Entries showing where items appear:
== == ==

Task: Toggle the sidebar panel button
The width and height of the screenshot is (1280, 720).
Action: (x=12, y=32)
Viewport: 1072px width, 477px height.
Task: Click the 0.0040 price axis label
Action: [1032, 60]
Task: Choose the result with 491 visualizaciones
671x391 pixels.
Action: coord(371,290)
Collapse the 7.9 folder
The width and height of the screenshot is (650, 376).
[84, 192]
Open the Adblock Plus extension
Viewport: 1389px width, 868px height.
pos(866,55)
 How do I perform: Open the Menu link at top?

== == ==

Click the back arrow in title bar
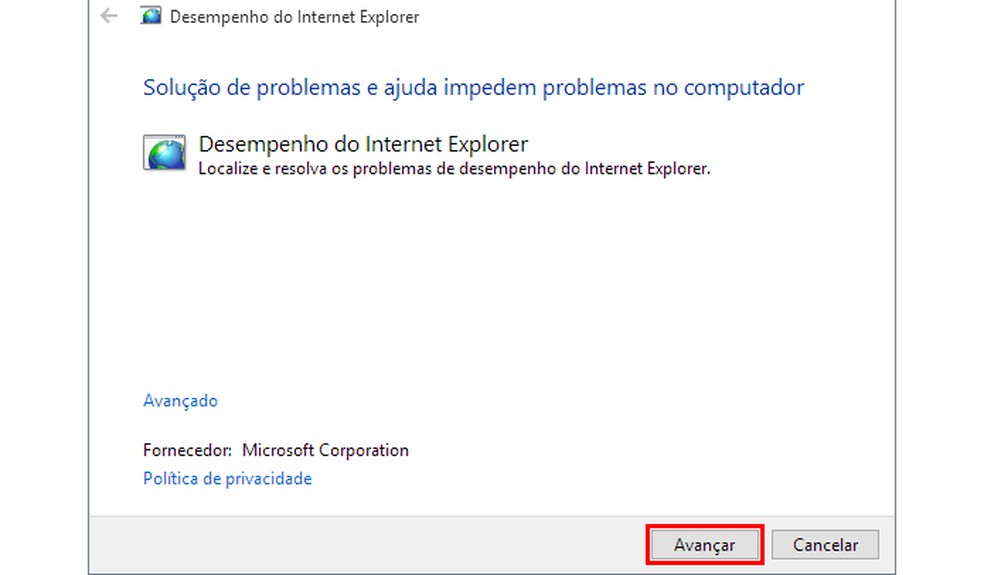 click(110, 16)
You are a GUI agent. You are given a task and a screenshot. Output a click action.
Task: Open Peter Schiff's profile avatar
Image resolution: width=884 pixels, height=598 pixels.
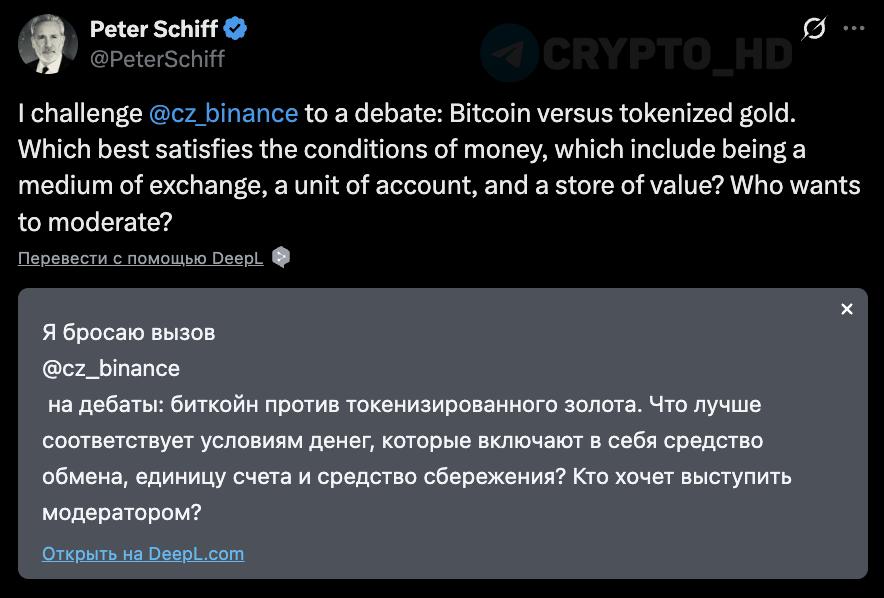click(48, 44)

== == ==

Problem to work on: Reproduce the lines starting at the one containing "You are a GUI" and ending at the one containing "click(48, 44)", both included, and leave the pictures out of your answer.

Task response:
You are a GUI agent. You are given a task and a screenshot. Output a click action.
Task: Open Peter Schiff's profile avatar
Image resolution: width=884 pixels, height=598 pixels.
click(48, 44)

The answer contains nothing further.